Historic church in Washington, D.C., United States

Asbury United Methodist Church, founded in 1836 as Asbury Chapel, is the oldest black United Methodist church in Washington, D.C.

Located on the corner of 11th and K Streets Northwest, it was placed on the District of Columbia Register of Historic Places on November 1, 1986. It was added to the National Register of Historic Places in 1986. In 2003, the National Park Service approved the listing of Asbury on the National Underground Railroad Network to Freedom.

==History==
Founded in 1836, the church was a pioneer of African-American Methodism in Washington, D.C., and of social history through abolition, Emancipation, Reconstruction, and the Civil Rights movement.
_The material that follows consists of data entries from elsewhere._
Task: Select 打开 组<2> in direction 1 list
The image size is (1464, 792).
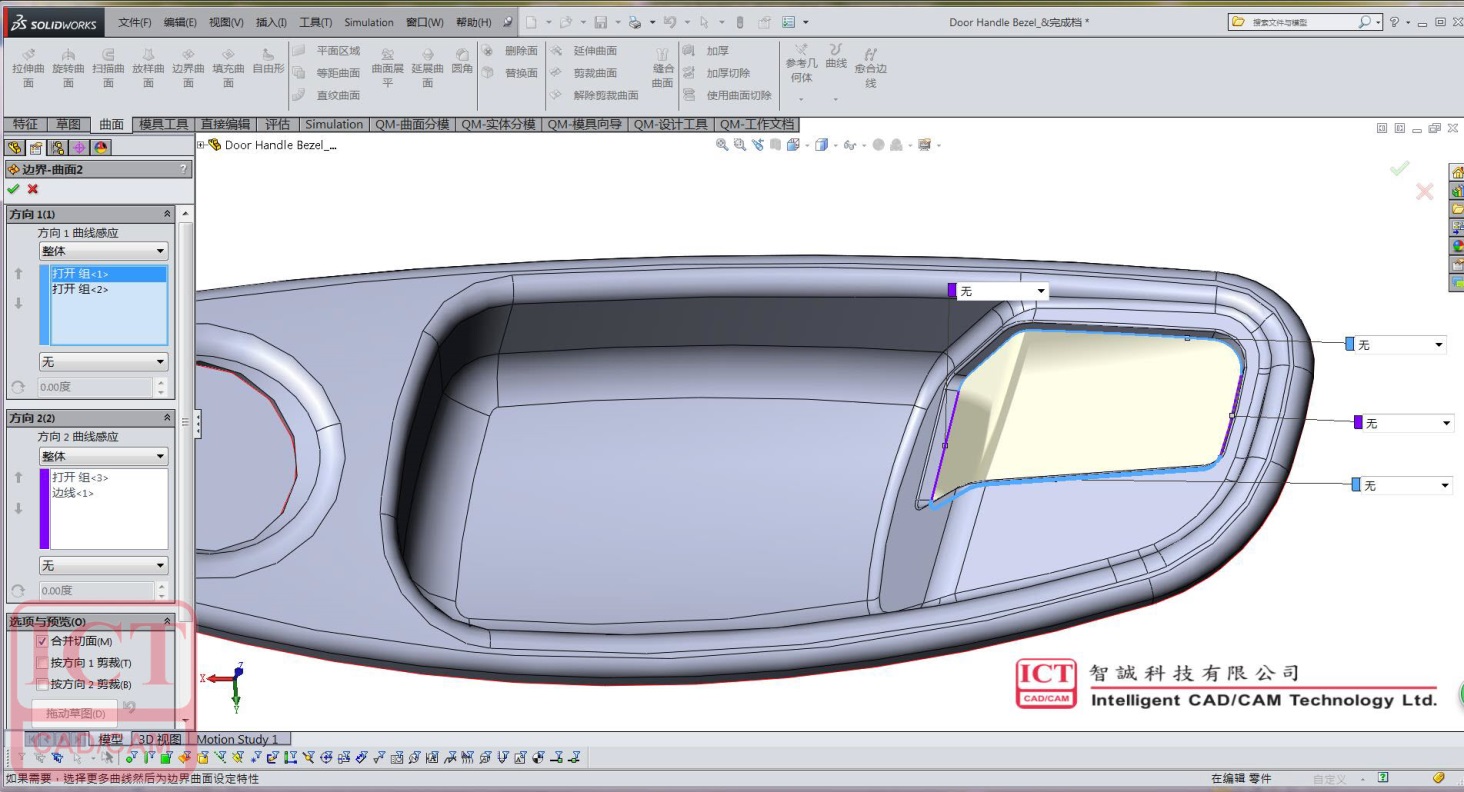Action: click(x=80, y=289)
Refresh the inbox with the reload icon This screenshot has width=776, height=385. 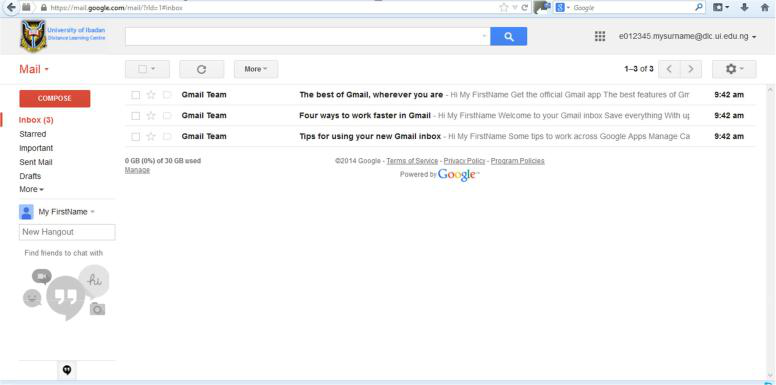(201, 69)
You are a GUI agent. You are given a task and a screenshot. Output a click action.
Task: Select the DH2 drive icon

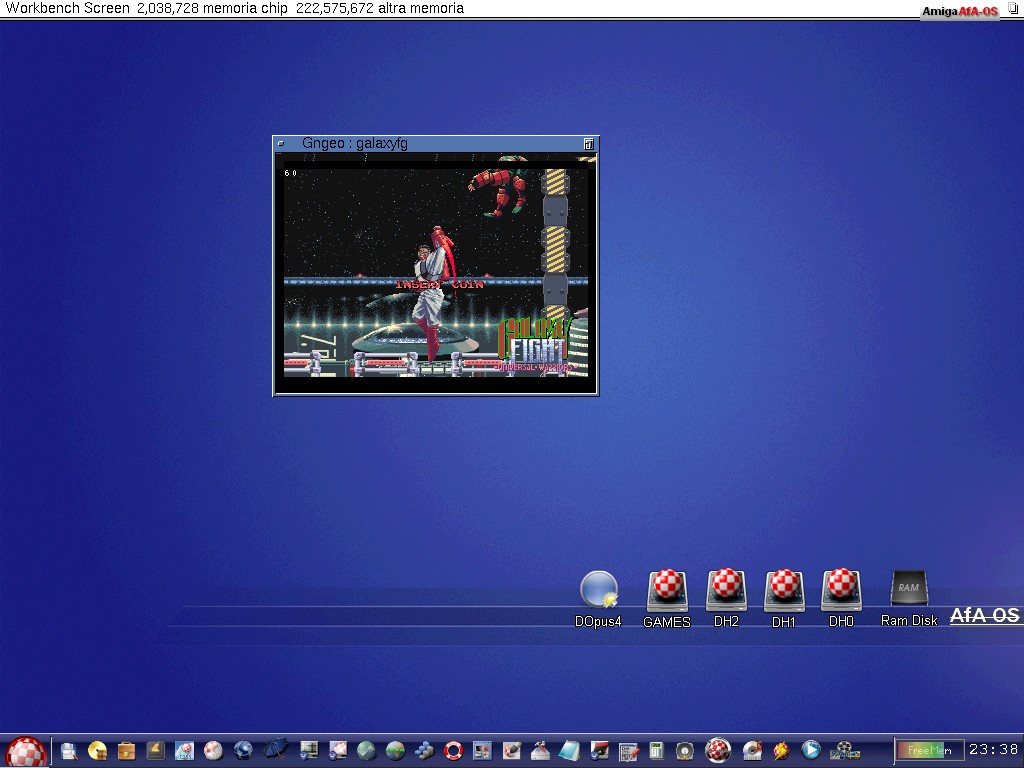point(726,591)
It is the city's oldest African-American church to remain on its original site. A new building on the same site was completed in 1870. The current building was designed by Clarence Lowell Handing and built in 1915–1916 in the English Gothic Revival architectural style.
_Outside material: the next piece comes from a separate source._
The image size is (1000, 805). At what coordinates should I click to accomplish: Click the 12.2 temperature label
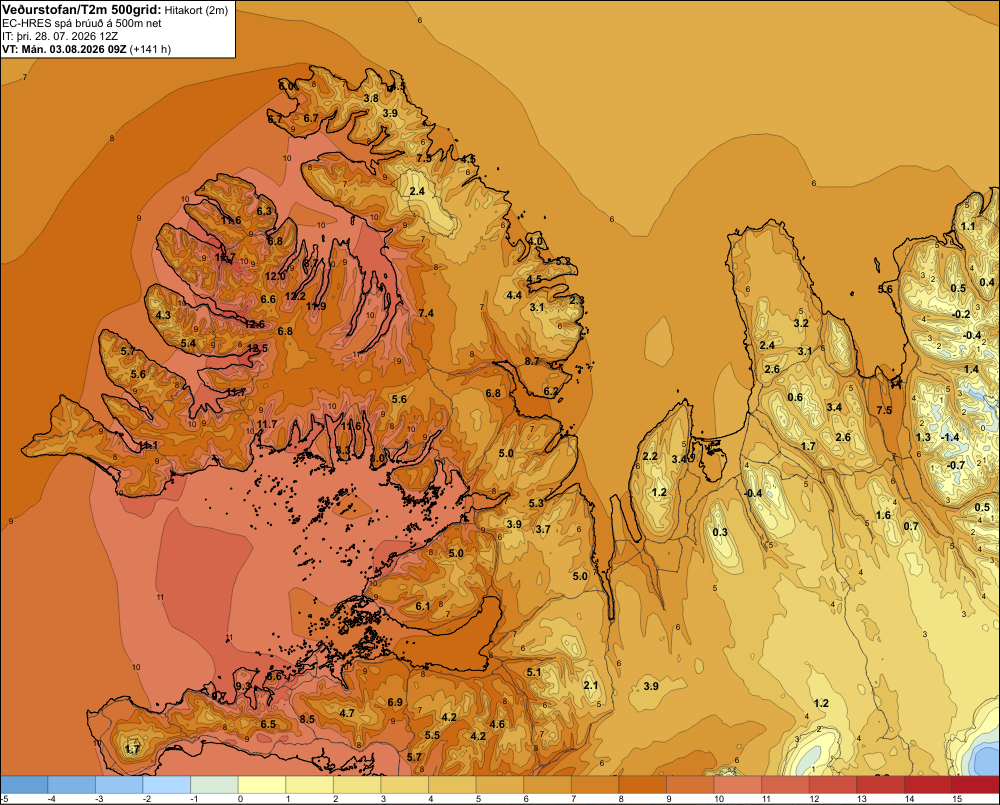pyautogui.click(x=295, y=296)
In the 1920s, the building had alterations by African American architect, William Wilson Cooke.

In December 2020, the congregation's Black Lives Matter banner was burned during an event for President Donald Trump, an action the congregation's senior pastor described as "reminiscent of cross burnings". In January 2021, Enrique Tarrio, chairman of the Proud Boys, was arrested in relation to the incident.

On July 15, 2021, the National Trust for Historic Preservation announced Asbury United Church as one of 40 sites and organizations to receive $3 million in grants from the African American Cultural Heritage Action Fund. The grant is to be used for repairs to the church’s wood windows and bell tower masonry, as well as repointing and cleaning of its stone facade.